Naturalmente, decían los maestros: ahí estaban las oportunidades,
cualquier cosa podía ser negocio. Crear riqueza era una obra social: la
gente ha nacido para consumir. Ante tal evidencia, pareció normal que
incluso la socialdemocracia europea quedara prendada.
Era una pirueta fabulosa, cultura de fantasía, un proceso delirante: donde esté el business
y su eficacia que se quite todo lo demás. De vocación homogénea y
fortaleza imbatible, se logró que la economía controlara la democracia,
la política, y se declaró la guerra al pensamiento crítico allá donde
todavía existiera, para que el exotismo de lo público (sanidad y educación, el mismo Estado) se rindiera a la cultura del business global.

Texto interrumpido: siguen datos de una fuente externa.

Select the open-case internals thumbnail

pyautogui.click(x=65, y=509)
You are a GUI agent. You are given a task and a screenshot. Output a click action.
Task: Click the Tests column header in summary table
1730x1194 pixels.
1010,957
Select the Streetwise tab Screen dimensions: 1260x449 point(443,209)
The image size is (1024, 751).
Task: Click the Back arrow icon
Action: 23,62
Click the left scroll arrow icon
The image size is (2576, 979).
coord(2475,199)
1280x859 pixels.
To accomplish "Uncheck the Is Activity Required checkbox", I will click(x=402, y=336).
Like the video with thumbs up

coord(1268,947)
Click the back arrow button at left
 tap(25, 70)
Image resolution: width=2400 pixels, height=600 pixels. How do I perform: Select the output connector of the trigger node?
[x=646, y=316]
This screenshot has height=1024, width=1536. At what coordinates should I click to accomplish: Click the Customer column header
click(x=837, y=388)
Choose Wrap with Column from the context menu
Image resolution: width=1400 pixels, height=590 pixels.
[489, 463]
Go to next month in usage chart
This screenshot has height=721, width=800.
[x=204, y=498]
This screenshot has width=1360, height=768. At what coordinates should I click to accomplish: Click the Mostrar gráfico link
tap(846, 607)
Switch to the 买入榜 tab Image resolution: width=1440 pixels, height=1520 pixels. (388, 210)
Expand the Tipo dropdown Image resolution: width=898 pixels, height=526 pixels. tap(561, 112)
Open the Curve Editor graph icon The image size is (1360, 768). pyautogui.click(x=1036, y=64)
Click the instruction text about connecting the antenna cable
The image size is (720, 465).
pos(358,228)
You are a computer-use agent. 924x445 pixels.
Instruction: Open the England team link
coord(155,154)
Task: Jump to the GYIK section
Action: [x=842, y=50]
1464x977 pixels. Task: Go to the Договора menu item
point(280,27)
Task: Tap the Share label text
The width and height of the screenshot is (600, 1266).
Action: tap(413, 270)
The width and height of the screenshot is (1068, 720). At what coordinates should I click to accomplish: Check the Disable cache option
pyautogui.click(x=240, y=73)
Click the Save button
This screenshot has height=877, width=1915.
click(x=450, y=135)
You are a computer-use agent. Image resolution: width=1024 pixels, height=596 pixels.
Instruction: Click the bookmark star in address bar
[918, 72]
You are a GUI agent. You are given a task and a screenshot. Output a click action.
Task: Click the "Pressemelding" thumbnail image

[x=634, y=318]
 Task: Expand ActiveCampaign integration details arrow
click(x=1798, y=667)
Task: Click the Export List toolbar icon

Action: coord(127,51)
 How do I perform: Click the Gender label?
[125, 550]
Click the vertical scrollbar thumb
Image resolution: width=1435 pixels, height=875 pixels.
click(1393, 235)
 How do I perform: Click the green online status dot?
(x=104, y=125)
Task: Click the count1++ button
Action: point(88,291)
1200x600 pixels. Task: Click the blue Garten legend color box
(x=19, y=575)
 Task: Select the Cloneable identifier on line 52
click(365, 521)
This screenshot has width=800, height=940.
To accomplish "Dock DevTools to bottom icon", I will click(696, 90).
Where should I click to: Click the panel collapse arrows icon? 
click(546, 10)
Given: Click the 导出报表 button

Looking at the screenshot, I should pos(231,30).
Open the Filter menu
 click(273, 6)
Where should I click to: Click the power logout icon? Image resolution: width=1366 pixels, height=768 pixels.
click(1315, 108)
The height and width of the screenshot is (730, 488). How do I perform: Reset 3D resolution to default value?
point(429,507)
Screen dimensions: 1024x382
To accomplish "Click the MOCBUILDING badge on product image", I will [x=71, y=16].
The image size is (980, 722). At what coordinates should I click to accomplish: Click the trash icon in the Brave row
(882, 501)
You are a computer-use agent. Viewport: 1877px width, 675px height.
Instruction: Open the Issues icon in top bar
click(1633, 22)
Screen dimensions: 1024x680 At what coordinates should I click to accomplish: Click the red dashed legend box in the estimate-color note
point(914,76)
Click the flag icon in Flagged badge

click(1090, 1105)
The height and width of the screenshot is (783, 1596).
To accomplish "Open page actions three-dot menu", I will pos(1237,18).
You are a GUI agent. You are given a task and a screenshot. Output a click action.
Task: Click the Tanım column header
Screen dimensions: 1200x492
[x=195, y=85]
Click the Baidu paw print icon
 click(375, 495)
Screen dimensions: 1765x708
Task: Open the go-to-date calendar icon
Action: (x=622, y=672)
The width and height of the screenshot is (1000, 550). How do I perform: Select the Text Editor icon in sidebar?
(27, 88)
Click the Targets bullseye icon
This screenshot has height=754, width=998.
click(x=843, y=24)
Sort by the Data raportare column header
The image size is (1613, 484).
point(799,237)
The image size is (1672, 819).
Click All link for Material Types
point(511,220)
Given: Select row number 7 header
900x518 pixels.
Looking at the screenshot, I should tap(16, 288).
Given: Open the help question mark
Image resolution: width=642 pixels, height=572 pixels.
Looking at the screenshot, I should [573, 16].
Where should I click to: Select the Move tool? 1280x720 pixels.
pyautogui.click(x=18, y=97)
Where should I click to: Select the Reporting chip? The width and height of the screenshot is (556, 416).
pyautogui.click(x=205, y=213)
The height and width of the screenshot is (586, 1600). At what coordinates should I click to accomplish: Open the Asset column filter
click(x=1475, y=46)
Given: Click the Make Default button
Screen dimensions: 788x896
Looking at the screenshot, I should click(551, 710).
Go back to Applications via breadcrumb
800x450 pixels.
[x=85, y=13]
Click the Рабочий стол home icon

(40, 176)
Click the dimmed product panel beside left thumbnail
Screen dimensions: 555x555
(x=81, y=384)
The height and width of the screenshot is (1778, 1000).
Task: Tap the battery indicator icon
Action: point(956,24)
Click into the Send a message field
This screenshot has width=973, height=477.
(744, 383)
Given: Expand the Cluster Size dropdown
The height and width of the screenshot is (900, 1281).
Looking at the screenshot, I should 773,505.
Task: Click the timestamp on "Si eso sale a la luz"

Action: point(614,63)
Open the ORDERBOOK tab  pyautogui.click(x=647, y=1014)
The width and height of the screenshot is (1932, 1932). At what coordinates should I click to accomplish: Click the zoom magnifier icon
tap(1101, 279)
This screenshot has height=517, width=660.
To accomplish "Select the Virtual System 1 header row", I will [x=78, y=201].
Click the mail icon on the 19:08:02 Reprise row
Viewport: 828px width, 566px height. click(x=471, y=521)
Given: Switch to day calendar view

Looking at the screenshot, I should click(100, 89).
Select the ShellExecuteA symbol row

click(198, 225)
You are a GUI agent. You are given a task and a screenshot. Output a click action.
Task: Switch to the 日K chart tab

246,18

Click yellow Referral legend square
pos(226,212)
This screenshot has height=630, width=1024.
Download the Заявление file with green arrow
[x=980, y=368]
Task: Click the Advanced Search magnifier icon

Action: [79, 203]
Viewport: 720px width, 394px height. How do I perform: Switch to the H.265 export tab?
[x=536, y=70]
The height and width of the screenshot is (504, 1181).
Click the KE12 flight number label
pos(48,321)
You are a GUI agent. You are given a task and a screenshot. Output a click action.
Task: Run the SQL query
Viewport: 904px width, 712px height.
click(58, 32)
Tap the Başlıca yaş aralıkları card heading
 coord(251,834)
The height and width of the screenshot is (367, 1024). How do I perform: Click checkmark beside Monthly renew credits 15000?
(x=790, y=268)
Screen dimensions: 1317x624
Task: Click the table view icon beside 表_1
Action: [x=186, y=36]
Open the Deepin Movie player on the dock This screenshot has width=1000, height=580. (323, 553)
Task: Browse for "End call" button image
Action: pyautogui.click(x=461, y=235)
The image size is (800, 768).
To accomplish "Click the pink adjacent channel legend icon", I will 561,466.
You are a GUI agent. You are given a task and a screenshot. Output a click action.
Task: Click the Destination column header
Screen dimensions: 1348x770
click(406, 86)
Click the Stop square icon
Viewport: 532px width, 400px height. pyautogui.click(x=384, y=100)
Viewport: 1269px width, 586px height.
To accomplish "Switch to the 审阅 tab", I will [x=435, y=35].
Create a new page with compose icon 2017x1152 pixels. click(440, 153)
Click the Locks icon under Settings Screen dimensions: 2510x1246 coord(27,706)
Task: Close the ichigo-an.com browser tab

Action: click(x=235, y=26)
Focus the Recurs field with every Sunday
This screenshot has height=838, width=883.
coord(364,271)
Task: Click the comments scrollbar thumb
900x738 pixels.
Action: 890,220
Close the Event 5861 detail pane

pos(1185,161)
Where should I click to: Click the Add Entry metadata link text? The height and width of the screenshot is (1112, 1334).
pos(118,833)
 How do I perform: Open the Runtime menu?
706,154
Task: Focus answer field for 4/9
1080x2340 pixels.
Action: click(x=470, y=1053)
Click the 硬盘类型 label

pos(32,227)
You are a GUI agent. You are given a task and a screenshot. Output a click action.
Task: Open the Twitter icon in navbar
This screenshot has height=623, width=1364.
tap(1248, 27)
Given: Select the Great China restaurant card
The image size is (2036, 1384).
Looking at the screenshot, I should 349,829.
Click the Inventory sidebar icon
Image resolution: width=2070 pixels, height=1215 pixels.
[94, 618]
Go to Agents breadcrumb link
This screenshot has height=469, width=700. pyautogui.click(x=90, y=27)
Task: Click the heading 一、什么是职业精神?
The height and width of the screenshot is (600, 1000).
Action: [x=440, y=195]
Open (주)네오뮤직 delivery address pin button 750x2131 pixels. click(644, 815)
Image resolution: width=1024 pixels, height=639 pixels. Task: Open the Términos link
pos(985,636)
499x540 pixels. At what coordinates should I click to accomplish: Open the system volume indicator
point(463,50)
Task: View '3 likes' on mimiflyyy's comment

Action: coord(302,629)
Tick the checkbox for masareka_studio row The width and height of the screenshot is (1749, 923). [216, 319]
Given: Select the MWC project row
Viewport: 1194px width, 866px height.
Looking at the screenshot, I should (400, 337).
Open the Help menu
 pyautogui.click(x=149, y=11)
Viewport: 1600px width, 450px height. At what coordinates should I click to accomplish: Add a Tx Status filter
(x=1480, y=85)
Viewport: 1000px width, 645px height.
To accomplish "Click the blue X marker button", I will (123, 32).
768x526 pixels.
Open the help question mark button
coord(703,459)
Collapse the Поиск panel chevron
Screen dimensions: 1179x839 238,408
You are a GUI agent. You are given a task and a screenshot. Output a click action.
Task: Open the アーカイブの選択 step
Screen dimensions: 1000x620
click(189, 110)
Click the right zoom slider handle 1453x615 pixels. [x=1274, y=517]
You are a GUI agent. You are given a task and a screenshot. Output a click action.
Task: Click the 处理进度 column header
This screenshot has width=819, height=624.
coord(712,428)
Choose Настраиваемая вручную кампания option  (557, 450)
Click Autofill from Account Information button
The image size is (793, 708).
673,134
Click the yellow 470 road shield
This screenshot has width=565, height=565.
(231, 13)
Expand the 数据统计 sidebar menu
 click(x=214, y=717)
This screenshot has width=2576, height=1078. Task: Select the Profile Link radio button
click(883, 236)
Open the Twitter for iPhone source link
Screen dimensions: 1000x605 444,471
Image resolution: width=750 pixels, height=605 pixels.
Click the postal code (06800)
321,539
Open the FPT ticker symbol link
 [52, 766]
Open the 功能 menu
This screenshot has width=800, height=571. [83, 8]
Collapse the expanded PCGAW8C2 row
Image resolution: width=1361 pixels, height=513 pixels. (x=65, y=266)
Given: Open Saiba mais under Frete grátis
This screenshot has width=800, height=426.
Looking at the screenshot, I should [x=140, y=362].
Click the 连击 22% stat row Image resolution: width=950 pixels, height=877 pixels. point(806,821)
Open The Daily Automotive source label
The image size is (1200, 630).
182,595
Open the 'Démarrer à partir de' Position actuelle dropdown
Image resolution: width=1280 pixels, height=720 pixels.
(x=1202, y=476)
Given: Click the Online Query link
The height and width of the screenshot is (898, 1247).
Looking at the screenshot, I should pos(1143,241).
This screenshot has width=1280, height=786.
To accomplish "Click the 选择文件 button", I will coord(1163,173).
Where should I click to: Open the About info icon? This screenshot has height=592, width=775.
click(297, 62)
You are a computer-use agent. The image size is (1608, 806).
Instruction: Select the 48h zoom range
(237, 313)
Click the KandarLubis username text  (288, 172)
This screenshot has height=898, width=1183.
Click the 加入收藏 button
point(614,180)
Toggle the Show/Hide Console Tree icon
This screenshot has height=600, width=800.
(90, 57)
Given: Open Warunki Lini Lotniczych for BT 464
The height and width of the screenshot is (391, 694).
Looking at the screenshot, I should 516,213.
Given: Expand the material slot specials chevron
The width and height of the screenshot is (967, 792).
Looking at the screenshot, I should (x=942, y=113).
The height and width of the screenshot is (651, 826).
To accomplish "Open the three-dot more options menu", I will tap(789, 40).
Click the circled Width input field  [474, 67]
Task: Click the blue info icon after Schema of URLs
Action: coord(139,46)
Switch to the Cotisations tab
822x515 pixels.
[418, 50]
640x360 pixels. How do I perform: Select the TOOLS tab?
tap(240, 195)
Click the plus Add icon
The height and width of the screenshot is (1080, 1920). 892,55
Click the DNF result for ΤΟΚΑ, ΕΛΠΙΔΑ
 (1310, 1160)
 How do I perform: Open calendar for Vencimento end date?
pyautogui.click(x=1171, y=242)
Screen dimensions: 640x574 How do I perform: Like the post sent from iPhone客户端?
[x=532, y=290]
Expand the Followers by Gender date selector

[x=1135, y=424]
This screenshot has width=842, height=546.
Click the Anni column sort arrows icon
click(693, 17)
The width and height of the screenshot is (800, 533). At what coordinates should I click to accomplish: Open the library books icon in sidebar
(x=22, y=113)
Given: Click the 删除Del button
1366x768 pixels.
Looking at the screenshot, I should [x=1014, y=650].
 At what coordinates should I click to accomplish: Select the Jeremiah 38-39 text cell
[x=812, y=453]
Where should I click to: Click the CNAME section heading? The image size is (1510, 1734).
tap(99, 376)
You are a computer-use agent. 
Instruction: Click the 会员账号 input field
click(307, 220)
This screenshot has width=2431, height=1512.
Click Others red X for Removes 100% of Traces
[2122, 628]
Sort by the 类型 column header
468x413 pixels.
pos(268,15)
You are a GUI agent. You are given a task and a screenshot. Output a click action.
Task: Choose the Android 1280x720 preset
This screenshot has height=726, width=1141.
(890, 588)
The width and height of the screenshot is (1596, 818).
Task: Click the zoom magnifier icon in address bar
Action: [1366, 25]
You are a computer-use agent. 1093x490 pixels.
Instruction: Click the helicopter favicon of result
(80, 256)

Europa, reticente al delirio, era un objetivo fascinante, reto
difícil. Había que abordarlo con sutileza envolvente, deslumbrando,
atando corto y en espera del momento adecuado, ese de los líderes
débiles con ideas confusas. Ignorando las trampas, los avisos reiterados
de que lo real y lo fantástico tienen poco que ver cuando se trata de
que la gente coma cada día, unos líderes europeos no muy listos se
entregaron a la glamurosa causa. Así, el dinero público
procedente de la economía real se desvaneció en la nube voraz del gran
casino financiero. Y ya se sabe la continuación: "todos somos culpables
de la crisis económica", "hay que despedir para crear empleo", "cobrar
menos y consumir más". El siguiente paso es fácil de adivinar: "la
enorme bolsa de parados es la culpable del fracaso del Estado de
bienestar". Nacen los artistas de los recortes. Y así parece que hoy,
los españoles ya no somos mercado sino que nos postulan como alternativa
a lo que ya no son los chinos: mano de obra barata. ¿No es este el
ultrarrealismo que acaba de descubrir nuestro Gobierno de la mano de la
señora Merkel? Si el sueño del consumo y los mercados europeos se ha
terminado ¿adónde nos llevan?
¿Dónde acaba la fantasía y comienza la realidad? Algunos dicen que la fantasía era cosa de la izquierda, otros se burlan de los intelectuales melancólicos,
pero los hechos estaban y están en otro sitio. Basta con observar,
ahora mismo, donde está el sufrimiento para saber qué sucede en la
realidad. Los delirios de la contrarreforma antidemocrática y su cultura
están bien a la vista. Sobran ejemplos.
Margarita Rivière es periodista y escritora.